UMass Machine Learning and Friends Lunch | Main / Mixture Models Robustness And Sum-of-Squares Proofs

Abstract: We use the Sum of Squares (SoS) method to develop a new efficient algorithm for clustering and mean estimation in well-separated high-dimensional mixture models, substantially improving upon the statistical guarantees achieved by previous efficient algorithms. In particular, we study mixtures of k distributions, where every pair of distributions has means separated by at least k^epsilon for any epsilon > 0. In the special case of spherical Gaussian mixtures, we give a k^O(1/epsilon^2)-time algorithm that learns the means of the components in the mixture and accurately clusters samples from the mixture. This is the first algorithm to improve on greedy (“single-linkage”) and spectral clustering, breaking a long-standing barrier for efficient algorithms at separation k^1/4.

Our techniques are based on adapting algorithmic ideas from robust statistics, and are potentially of independent interest. Our main algorithm for learning mixture models provides an entirely SoS interpretation of the convex programming framework of [Diakonikolas et al, FOCS 16]. We show that many of the proofs from that paper can be replaced with much simpler proofs using only basic concentration and Holder's inequality, which allows us to approach this problem via SoS. As a corollary of this, we also obtain improved rates for robust mean estimation in certain regimes.

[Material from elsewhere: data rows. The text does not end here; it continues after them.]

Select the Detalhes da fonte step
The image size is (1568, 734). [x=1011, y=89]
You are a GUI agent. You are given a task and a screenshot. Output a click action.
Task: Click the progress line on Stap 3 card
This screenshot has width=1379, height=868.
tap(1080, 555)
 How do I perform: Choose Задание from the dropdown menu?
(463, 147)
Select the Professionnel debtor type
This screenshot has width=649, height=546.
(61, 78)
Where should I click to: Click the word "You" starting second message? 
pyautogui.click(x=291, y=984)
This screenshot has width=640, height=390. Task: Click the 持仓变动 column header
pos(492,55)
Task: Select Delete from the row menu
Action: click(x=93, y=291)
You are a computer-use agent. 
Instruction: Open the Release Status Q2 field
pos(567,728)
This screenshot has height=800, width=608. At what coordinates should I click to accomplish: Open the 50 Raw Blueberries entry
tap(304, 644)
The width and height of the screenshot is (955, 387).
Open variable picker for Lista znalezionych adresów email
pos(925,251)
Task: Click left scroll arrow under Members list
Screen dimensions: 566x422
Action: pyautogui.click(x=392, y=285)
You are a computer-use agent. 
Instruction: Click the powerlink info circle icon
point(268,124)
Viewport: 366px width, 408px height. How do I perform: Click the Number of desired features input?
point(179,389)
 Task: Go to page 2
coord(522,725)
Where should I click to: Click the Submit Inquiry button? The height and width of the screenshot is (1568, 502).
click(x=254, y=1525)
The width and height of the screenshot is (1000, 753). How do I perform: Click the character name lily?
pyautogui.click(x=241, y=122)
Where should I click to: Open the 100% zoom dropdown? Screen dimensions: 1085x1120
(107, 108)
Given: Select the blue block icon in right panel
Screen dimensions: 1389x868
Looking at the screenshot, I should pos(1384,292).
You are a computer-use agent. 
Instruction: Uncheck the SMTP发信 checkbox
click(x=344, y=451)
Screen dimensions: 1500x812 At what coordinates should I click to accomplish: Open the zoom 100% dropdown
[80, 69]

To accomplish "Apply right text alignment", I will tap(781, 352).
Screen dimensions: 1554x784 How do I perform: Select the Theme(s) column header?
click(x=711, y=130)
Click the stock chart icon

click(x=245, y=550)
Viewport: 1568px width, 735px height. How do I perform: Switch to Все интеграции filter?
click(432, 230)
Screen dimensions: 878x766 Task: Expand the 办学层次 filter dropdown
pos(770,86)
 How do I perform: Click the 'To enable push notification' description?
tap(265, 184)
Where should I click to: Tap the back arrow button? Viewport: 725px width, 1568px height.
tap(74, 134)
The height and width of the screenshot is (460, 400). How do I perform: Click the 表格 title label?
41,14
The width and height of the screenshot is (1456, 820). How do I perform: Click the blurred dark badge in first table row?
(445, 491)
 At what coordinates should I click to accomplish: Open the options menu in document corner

Joint work with Sam Hopkins, Cornell.

Bio: Jerry Li is a Ph.D student in CSAIL, working with Ankur Moitra. His main research interests are in developing theoretically sound machine learning algorithms for real world modern systems. So far this has lead to the study of provably secure machine learning, and the study of distributed and massively parallel learning algorithms. For his research, he has been awarded a Simons Fellowship and an NSF Fellowship.